Harnessing the spirit of Victorian adventure, Route’s James Whitmore recently set off to Romania for the annual conference of the European Media Research Organisation. So what did he discover from our European neighbours? Ground is, thankfully, still being broken but audience measurement continues to face some serious challenges…
The coverage of the anniversary of the conquest of Everest tends to miss the most interesting bit – the doomed attempts of the British expeditions in the early nineteen-twenties.
George Mallory and chums, tortured with guilt having survived the Great War, pluckily set out across Tibet, at the time mostly unmapped, with naught but over a thousand items of luggage between the twelve of them. Essentials included tins of foie gras and cases of fine wine and champagne.
At least they set off in blissful ignorance. Had you been exploring west Africa in the nineteenth century one would have had to prepare to traverse the Mountains of Kong, a massive range that ran from west to east, roughly along the top of what is now Nigeria.
This great natural barrier was the result of the imagination of a cartographic desk jockey who misinterpreted the reports of early adventurers who had spotted a couple of peaks in the vicinity. The mountains were shown on maps for the best part of a century before someone proved that they did not exist.
In the modern day, such exploration is no longer possible, although I guess that working in advertising communications does come close at times. Innovation abounds and sacred cows are regularly, if not slaughtered, then at least put quietly out to grass.
It was with the spirit of Victorian adventure that I set off to Romania for the annual conference of the European Media Research Organisation (EMRO), this time held in Bucharest. It is a get-together for all the media audience research bodies, where they compare experiences and share new learning.
The news for the latter-day Mallory is to prepare for a diet of Spam and Blue Nun. And perhaps be ready to set off with a single case of luggage containing little to test the strength of one’s trusty hired Himalayan yak. Yak-lite as they say in the outdoor world.
Most of the presentations were for press and online with the odd smattering of radio and TV. The depressing cycle of decreased revenue leading to lower investment in research was pretty well universal.
Not unnaturally, some of the money saving research techniques pick up smaller audiences – which will inevitably lead to yet less revenue, less research and so on. Plummeting down a steep scree slope with little hope of arrest.
In many cases, there is a falling appreciation of quality research and even less desire to pay for it. In the most troubling examples, the wish for a cheap solution has led to a breakdown of the JIC structure, with a single currency being replaced by competing approximations.
Nevertheless, the exploratory zeal of researchers remains.

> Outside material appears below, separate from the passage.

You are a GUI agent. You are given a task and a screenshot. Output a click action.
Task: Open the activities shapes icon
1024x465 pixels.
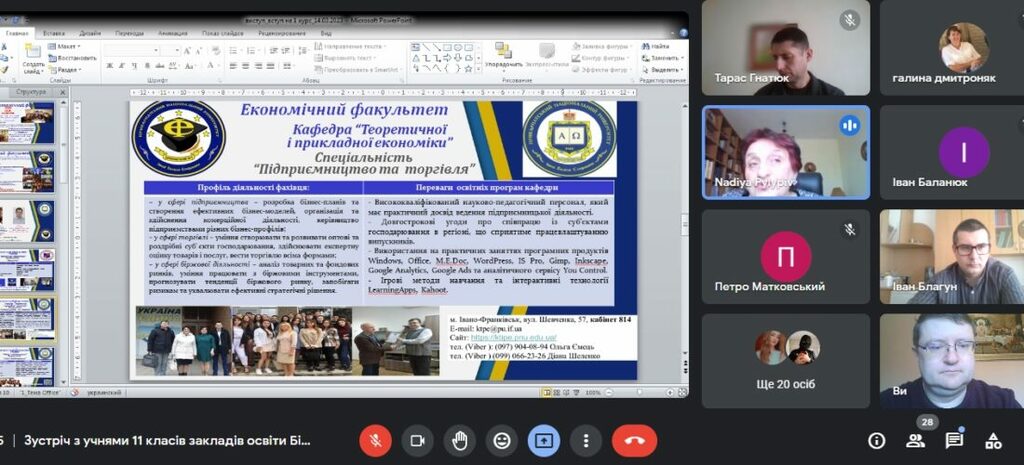[993, 441]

The gloom is not universal. The Swedes presented a new study on the quality of reading. Both the Belgians and the Dutch are tackling online readership in interesting ways. The Norwegians have created a novel unit of print measurement – gross exposure points – that they hope will form a new currency. Slovenia has a new version of its NRS and Finland is working on one for 2015.
The Czechs can now report basic aggregated TV viewing figures within eight minutes of broadcast (their meters have a GPRS function). Just imagine, if a new show is tanking, the station can pull the plug and show a re-run instead.

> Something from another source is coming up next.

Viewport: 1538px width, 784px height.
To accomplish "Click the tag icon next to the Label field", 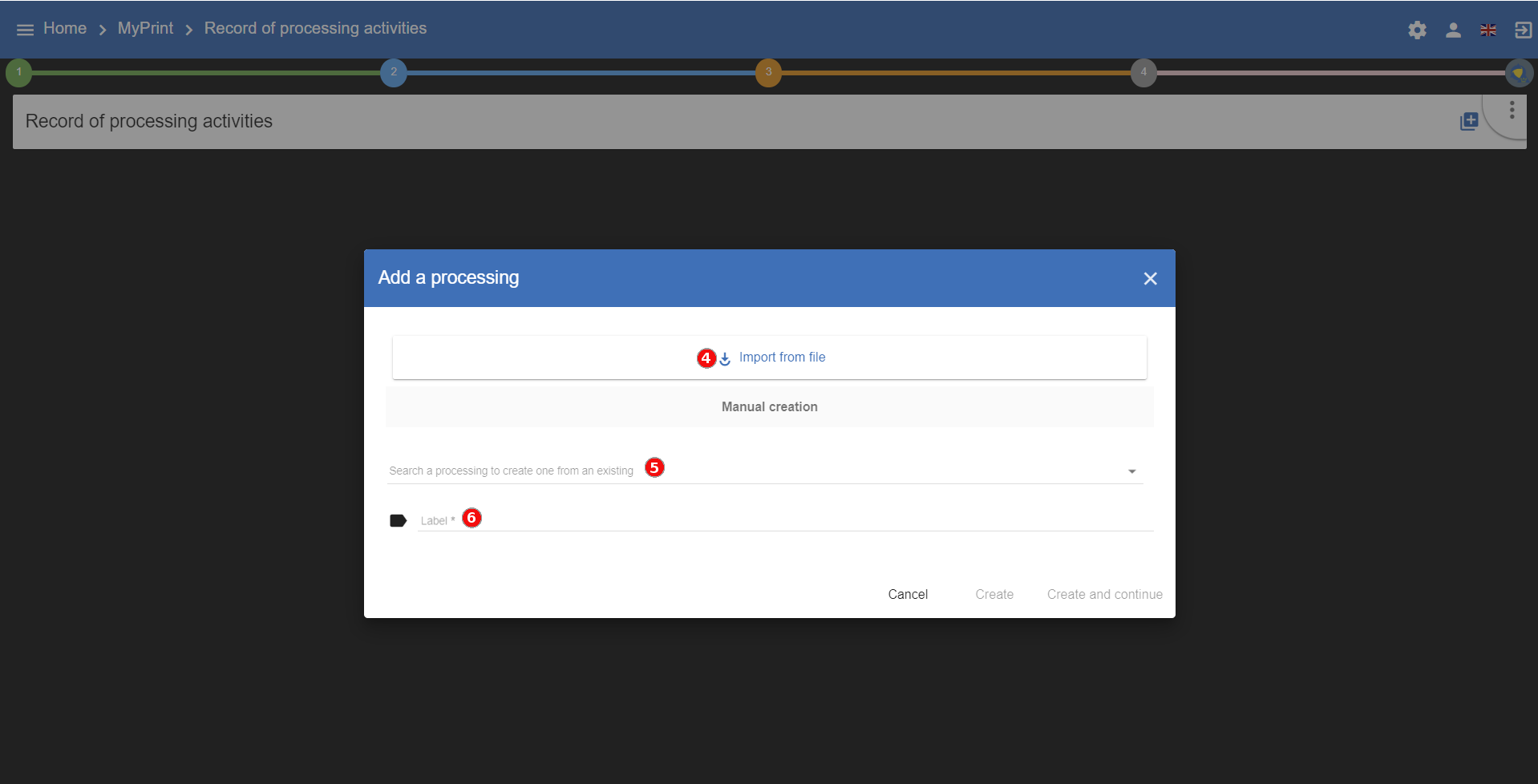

The UAE is attempting to place TV people-meters in the face of many cultural obstacles. Just how do you set up a set-top box when the race, religion or gender of the installation engineer can each result in the refusal of admission to the home to place the meter?
And even if they do cross the threshold, they might still find that many rooms in the house are off-limits to all but family members. Tough luck if the telly is in the bedroom. The ambition to capture 40% of viewing puts the achievement of BARB in context.

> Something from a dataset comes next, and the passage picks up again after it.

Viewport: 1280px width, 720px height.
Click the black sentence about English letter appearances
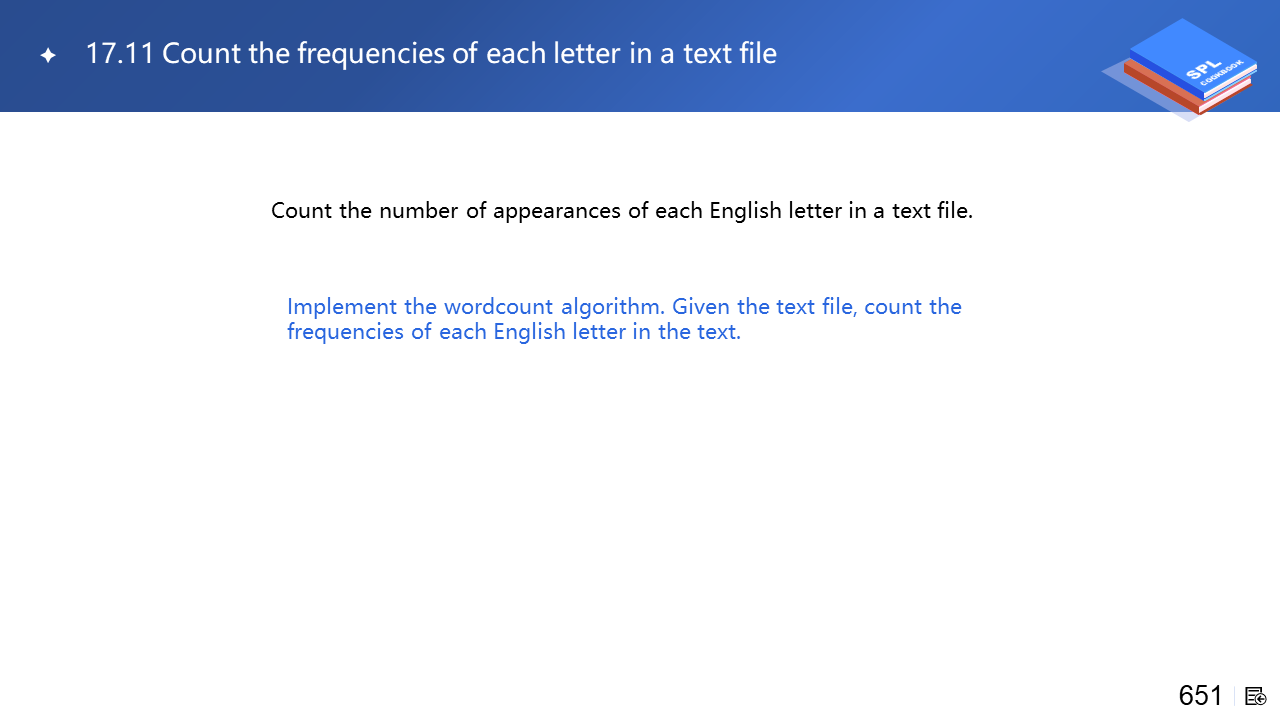point(621,211)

Ground is still being broken, albeit at a slower pace and in fewer places.
The challenge for audience research bodies is to promote the advantage of their currencies, to remind the industry of the importance of their trusted brands and to remain flexible in the face of “big data” and the diminution of budgets.
If they fail, as Mallory almost certainly did, it will be many years before such heights are scaled again.
It is not an easy challenge but it must be conquered, not least because it’s there.